Engage reheat!

Yesterday, I wrote about the bad consequences of letting printed PLA get too warm – in summary, it softens and bends.  In the case of my 3D printer, it resulted in the print head getting out of alignment.  Thinking it over, it occurred to me that I might be able to fix the problem by reheating the plastic a bit and straightening it out.  To my surprise, it worked.  I boiled some water, put it in a bowl and immersed the distorted component.  After a few seconds I pulled it out and flattened the distorted area.  Easy.  It worked for both of the components I blogged about yesterday.
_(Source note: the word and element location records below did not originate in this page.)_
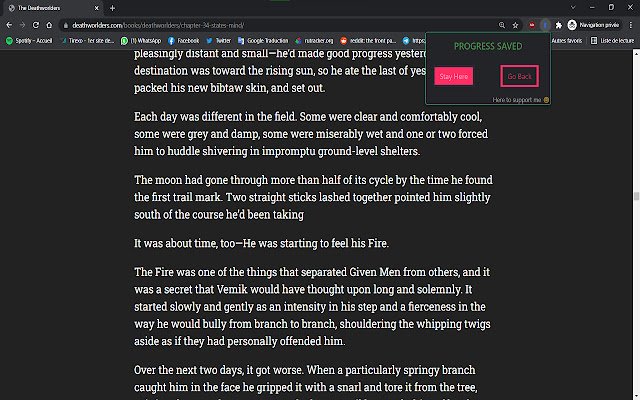Image resolution: width=640 pixels, height=400 pixels.
Task: Open the zoom magnifier icon in address bar
Action: click(x=502, y=25)
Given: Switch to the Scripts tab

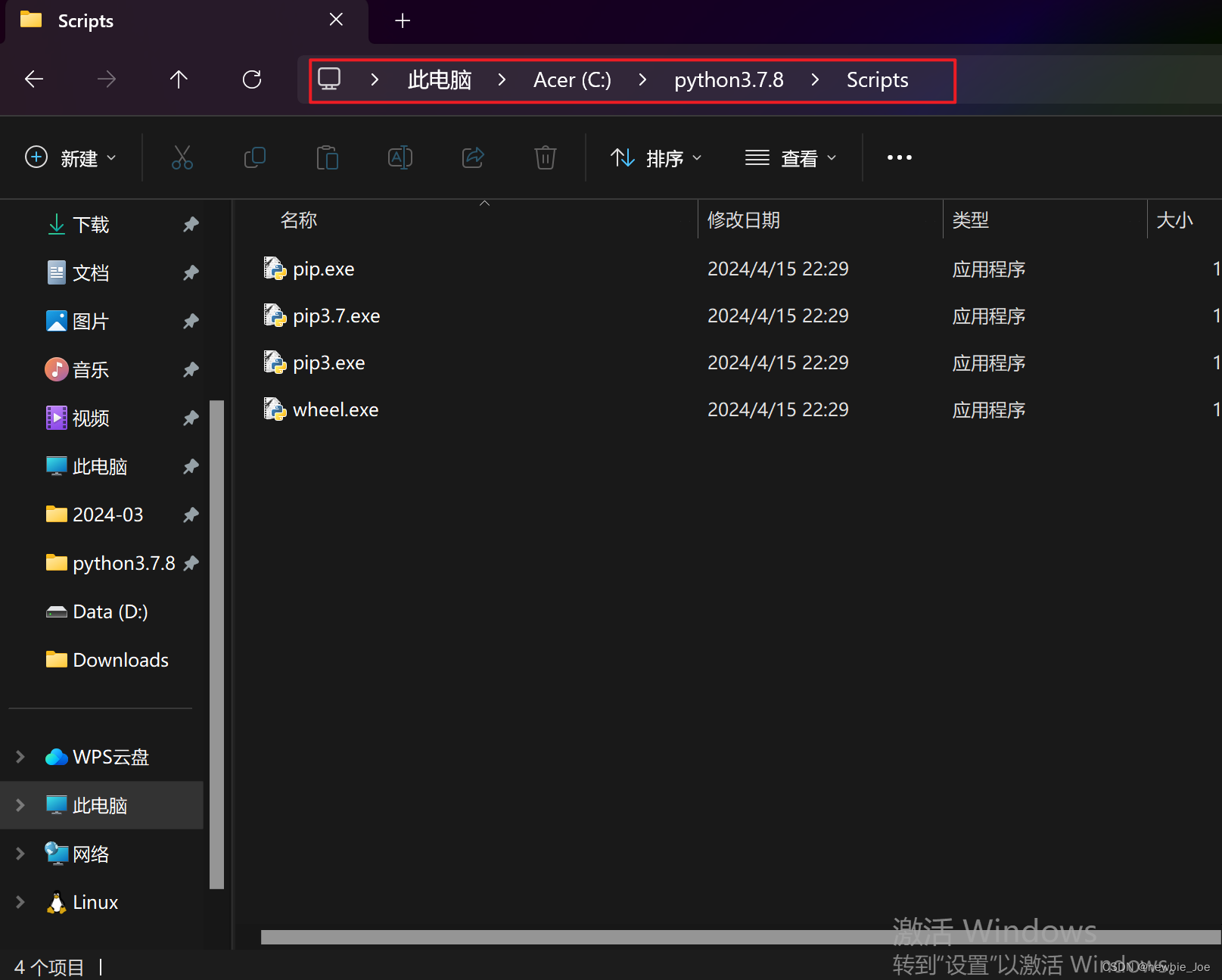Looking at the screenshot, I should pyautogui.click(x=85, y=20).
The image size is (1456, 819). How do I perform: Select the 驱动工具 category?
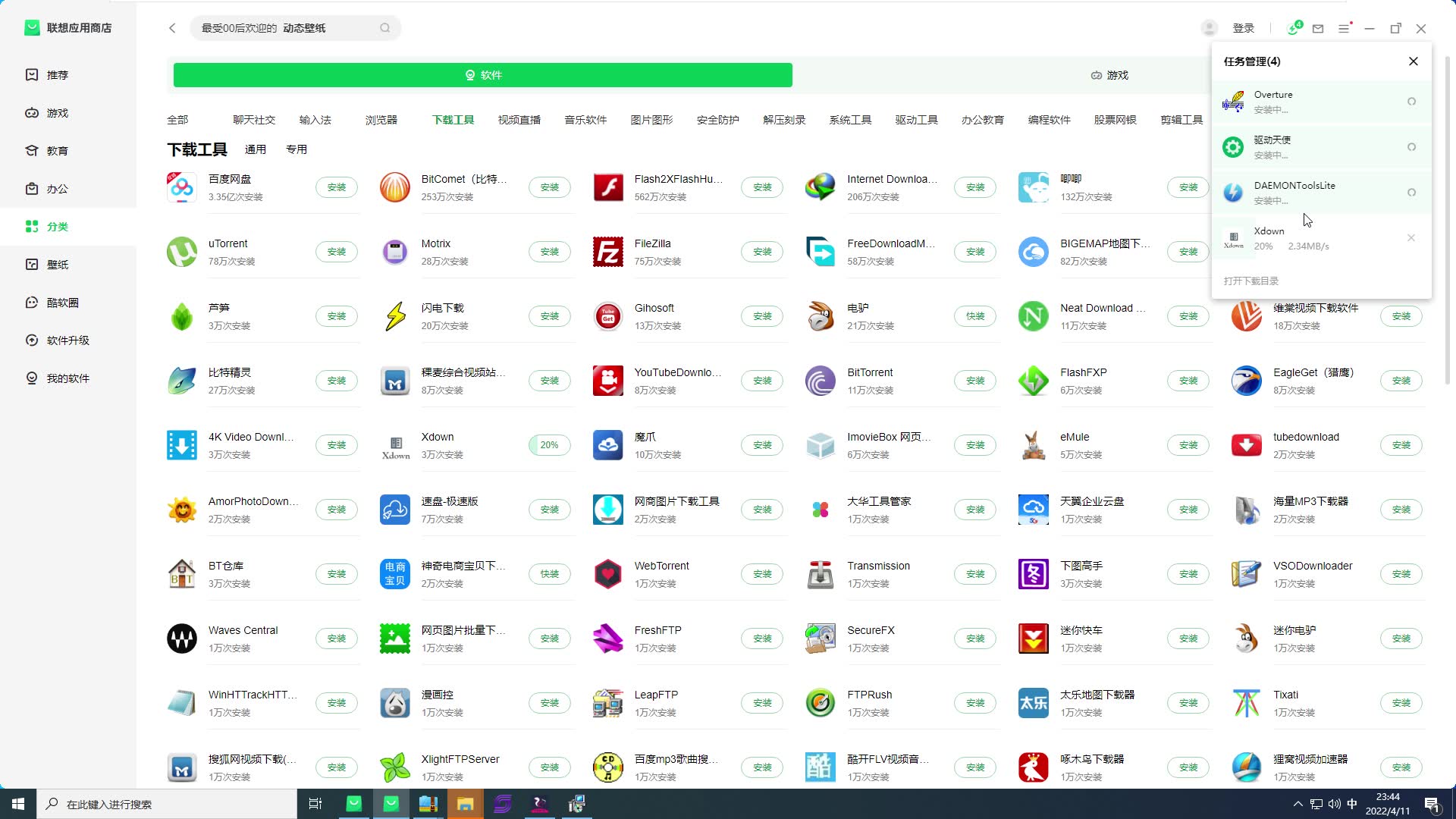pyautogui.click(x=916, y=119)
A little more experimenting shows that the water temperature can be a lot less than boiling (cool enough to dip hands in, which is convenient) and still soften PLA quite effectively, giving it a few seconds of pliability before it cools to stiffness again.  Even more interesting is the shape memory effect that I really wasn’t expecting.  Before I played with the critical parts, I took a simple printed bar of PLA, and dunked it in hot water.  While it was flexible, I bent it into a circle, and let it cool.  Then I dropped it back in the hot water.  It uncurled itself and resumed its original shape.  I’ve since done this with more complex parts, even screwing one into a ball.  I’ve put a video of this on YouTube.

It’s an entertaining but probably completely useless phenomenon.